On June 1, 11, and 16, 2021, PCL construction filed separate lawsuits to foreclose on the property at 488 Main St. In addition to naming Black Hawk Casino and multiple subsidiaries in the lawsuit, PCL listed dozens of subcontractors as defendants in the filings, including Weifield Group Contracting and Spacecon, two of the contractors who previously filed their own lien claims.
The subject of the expansion project, the new hotel and casino grounds, saw multiple cost increases from the projected $320 million cost to a final total of $442 million. The new expansion opened on November 19, 2020.
The strained relationship between Monarch Casino and PCL Construction Services has also hosted a previous litigatory dispute, filed in August of 2019.
Allegations of failed payments against Monarch constituted the bulk of the suit, reaching $205 million in unpaid bills by the end of that year. This lawsuit, in tandem with the aforementioned operating conditions forced by the onset of COVID-19, has substantially slowed the completion of the expansion project, which was originally scheduled to be unveiled in late 2020. Monarch described the legal situation as “an effort (by PCL Construction) to deflect attention from their failures to deliver the completed project in a timely and cost appropriate manner.
Funded by investment money from Monarch, the project added a 23- floor hotel, nearly doubling the square footage of the casino and adding 516 rooms, containing guest rooms, restaurants, bars, pools, and spas.
Even while tied up in legal disputes with PCL, Monarch Casino confidently predicted and then delivered a soft opening of some of the amenities built in the expansion project. The casino held a grand opening in November 2020, with the first 13 floors made available for customers to peruse. The additional nine floors are expected to open in the second phase.
Monarch has made no comment about the liens or lawsuits at this time.
Hospitality projects have had to adapt to pandemic setbacks
Casinos in Black Hawk and Colorado as a whole have also had to make significant adjustments to allow for proper response to the global pandemic. While casinos were allowed to reopen in June of 2020, table games were prohibited in an effort to enforce necessary social distancing measures.
Other measures — including prohibiting the sale of alcohol on the premises after 11 P.M., and reducing the maximum indoor capacity to 100 people — were enacted to attempt to curb the significant spike in cases that the state of Colorado saw in October of last year, with approximately 32 cases per 100,000 people.

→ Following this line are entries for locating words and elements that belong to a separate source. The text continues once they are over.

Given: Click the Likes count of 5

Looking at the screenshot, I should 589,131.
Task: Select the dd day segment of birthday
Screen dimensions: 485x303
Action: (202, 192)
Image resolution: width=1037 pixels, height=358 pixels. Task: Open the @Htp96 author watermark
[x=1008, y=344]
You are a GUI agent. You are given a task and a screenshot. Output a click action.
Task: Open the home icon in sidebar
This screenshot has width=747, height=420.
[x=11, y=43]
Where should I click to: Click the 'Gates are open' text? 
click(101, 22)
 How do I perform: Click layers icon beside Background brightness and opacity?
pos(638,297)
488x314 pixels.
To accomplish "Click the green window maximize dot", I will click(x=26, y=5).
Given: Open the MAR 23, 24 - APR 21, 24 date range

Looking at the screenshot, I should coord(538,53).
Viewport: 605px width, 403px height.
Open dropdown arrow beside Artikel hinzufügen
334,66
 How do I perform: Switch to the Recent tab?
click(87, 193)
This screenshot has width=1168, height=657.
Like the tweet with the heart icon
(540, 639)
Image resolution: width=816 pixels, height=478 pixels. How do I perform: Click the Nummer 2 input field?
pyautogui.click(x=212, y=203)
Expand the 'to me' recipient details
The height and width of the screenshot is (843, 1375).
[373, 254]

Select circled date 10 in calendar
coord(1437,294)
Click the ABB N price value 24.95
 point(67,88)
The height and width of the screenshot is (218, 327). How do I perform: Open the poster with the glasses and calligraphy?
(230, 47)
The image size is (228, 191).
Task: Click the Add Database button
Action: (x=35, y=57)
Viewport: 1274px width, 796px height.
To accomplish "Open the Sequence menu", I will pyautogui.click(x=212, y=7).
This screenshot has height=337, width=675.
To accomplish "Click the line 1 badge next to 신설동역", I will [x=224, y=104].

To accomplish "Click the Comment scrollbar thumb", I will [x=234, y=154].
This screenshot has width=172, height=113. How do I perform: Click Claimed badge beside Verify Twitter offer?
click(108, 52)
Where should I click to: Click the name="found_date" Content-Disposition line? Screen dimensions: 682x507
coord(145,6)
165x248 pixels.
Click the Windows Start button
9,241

The hotel industry also endured a dramatic shift in 2020, seeing a loss of more than 670,000 jobs in hotel operation, according to the AHLA’s State of the Hotel Industry report. Compared to the meager addition of only 200,000 jobs, the industry is seeing a significant downturn from which recovery isn’t projected until 2023.
There have been major hospitality liens in both Florida and Texas just within the summer of 2021 — many projects citing the pandemic’s effect on their industry as the root of their construction woes.
In a divergent trend, the report also projected that nearly 56% of Americans expect to travel for leisure in 2021, with the widespread availability of vaccines and more stringent cleaning practices allowing for peace of mind in consumers.